> [Stored records]
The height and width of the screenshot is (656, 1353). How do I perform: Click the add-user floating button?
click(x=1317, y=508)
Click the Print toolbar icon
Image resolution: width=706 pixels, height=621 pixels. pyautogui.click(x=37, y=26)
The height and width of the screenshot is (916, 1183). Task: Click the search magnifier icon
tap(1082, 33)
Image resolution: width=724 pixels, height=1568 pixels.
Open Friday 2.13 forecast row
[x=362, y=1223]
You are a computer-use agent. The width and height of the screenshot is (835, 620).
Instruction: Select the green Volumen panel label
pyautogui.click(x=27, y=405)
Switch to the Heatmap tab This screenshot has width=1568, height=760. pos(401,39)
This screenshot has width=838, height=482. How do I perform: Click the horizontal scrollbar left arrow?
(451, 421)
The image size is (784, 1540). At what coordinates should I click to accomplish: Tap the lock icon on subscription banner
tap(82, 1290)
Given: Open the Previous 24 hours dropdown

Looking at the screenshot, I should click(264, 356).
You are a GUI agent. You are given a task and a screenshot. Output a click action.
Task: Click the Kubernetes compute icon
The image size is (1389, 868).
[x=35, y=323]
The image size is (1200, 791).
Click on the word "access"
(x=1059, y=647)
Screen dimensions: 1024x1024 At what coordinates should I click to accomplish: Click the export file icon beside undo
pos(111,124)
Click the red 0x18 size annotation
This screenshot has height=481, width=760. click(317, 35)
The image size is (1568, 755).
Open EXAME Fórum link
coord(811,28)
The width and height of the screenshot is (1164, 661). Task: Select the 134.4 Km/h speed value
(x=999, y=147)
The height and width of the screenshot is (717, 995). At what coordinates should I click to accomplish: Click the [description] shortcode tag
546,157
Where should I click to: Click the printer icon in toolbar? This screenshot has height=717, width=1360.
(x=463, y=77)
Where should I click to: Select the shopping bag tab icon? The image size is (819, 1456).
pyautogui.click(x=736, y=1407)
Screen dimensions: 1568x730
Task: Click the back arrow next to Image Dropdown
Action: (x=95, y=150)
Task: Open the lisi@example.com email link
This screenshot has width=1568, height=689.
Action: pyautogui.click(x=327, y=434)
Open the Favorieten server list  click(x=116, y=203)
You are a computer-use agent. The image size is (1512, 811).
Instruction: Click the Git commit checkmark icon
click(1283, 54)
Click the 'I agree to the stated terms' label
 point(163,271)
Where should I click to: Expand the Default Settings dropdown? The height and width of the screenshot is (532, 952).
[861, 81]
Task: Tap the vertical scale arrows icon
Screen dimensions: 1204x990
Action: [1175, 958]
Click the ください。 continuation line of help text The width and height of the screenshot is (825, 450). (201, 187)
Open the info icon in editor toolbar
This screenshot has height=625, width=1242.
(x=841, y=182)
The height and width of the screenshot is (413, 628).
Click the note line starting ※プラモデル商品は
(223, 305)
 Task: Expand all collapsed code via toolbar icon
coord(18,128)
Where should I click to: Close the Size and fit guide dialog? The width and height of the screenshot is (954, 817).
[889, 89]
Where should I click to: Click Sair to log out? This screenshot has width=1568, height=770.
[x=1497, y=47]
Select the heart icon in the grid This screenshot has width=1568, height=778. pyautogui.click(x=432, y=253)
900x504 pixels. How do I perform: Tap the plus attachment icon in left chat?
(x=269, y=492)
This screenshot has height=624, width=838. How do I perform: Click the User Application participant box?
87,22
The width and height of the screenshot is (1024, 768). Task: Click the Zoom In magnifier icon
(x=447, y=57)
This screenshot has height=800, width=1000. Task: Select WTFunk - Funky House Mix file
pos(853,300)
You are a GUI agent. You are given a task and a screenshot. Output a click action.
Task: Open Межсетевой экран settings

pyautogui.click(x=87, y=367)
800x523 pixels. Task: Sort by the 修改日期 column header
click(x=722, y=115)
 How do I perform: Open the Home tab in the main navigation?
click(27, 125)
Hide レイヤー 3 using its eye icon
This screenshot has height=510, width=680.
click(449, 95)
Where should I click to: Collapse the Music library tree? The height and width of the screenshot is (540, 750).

> [What is asked]
Can you render the items as a JSON list of strings, starting at their first line and stopping after the line that contains "Image resolution: width=706", with one string per line and blank lines left out?

> [Exercise solution]
[
  "The height and width of the screenshot is (656, 1353). How do I perform: Click the add-user floating button?",
  "click(x=1317, y=508)",
  "Click the Print toolbar icon",
  "Image resolution: width=706 pixels, height=621 pixels. pyautogui.click(x=37, y=26)"
]